I haven't asked her dad about this, cause I don't even know what to say, or even if I should say anything to him. I keep trying to tell her that no, he's not your daddy, but neither is Uncle.... or Uncle.... or this person or that person, but they still love you and you can still love them. I just don't know what else to do. I feel so bad. If you could see the look in her face when she say's this..UGH!! She seems so sad by this news her daddy has told her, And I don't know how to fix it.
Dp has kids too, and this baby is his, and I just don't want this to be the start of dd feeling different or left out or unloved or ANYTHING like that.

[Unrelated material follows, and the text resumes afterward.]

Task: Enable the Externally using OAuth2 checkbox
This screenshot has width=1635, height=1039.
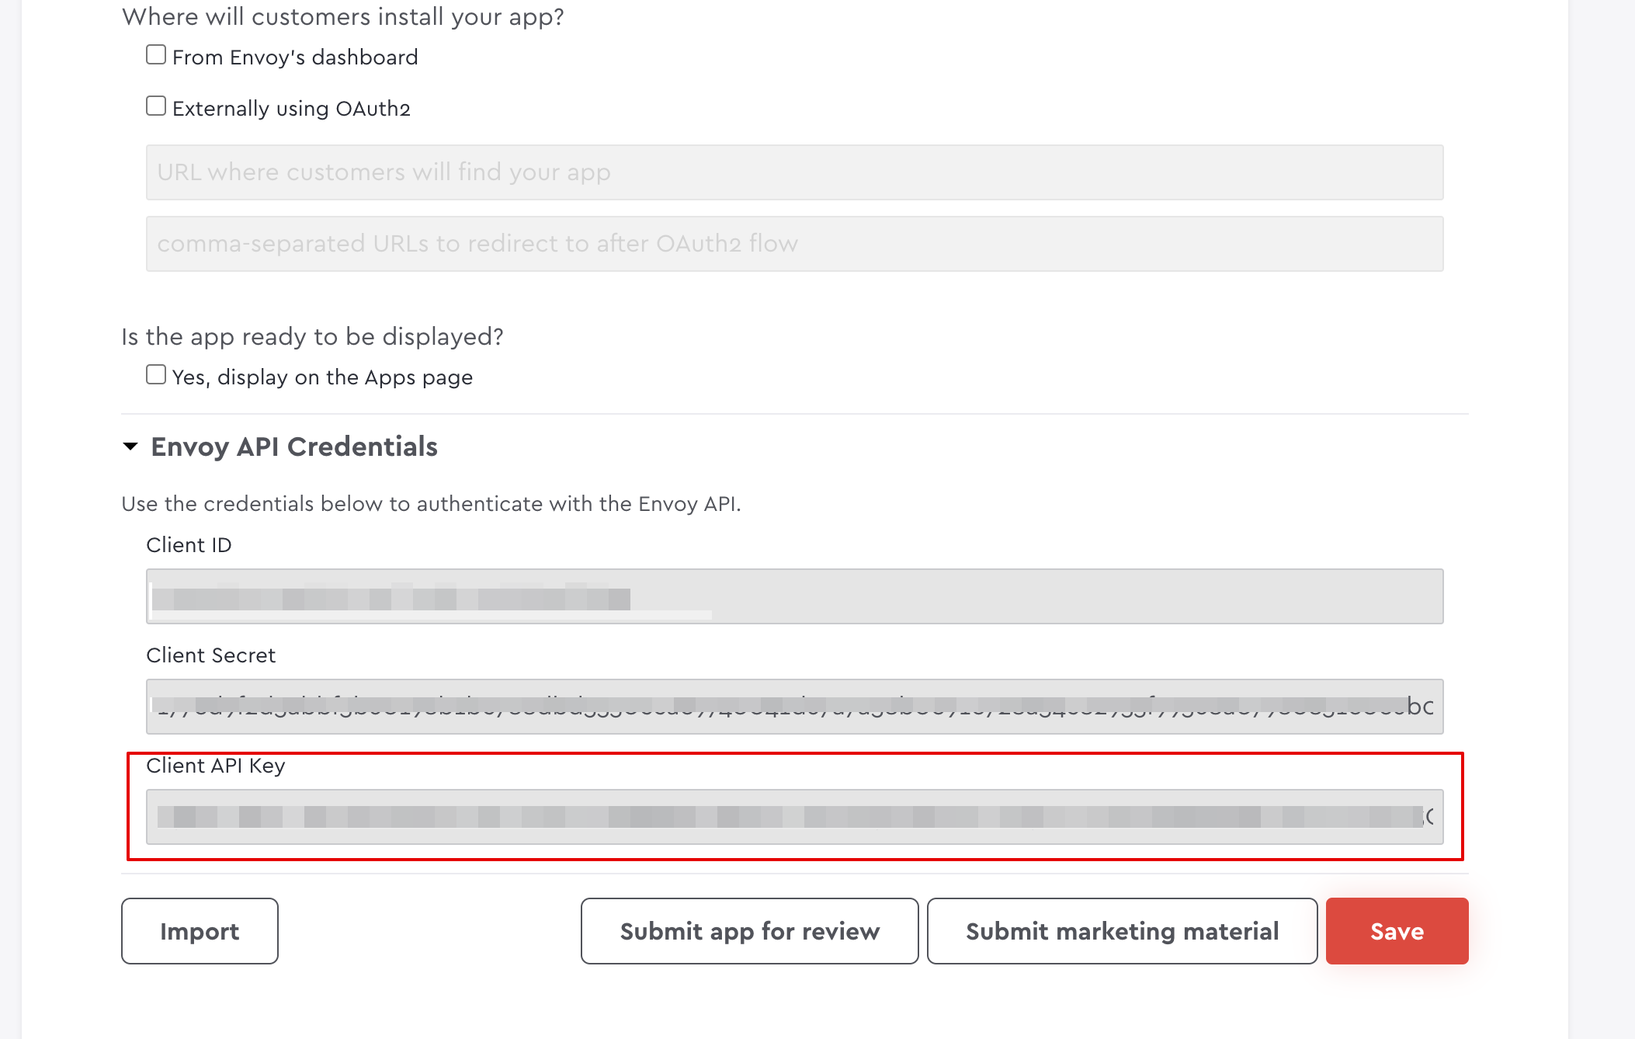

She knows he is the boy's daddy and the new baby's daddy, and she knows who her daddy is, but now, its like she thinks he don't love her cause he is not *her* daddy. I feel so I don't even know right now. I mean, my ex has always known how I felt about gf/bf being around our daughter and he has always felt the same. The way I see it, is, I would rather my daughter feel loved and cared for by this women than her feel out of place and unloved by her. And I would rather her run when dd hurts herself or holds and comforts her when she cries rather than just stand there and be like *your kid is....* I would rather my daughter love her and veiw her as a friend and a mother figure rather than someone who hates her presence and doesn't want her around causing problem with my dd's relationship with her dad. I don't think it matters how many times someone says they love them or how much time they spend wiht them or how much money or anything, they will always KNOW who daddy and mommy are and it doesn't change that. A kids mom could be a crack head and the kid is still gonna love their mom and be like this is my mom.
Off my soapbox stance on my views now, but ex has felt this way too, or so I thought. I just don't get it. Dd talks about his gf and her son all the time and it doesn't phase me, I ask her if she had fun and all that and never act all weird or like I don't want to hear it, cause I do, I wanna hear that she had a great time over there.
Sorry so long and a VERY big ramble, but what do I do? Anything I can do?
Thanks for reading if you made it this far, and I hope I didn't lose anyone :LOL I'm just so lost right now.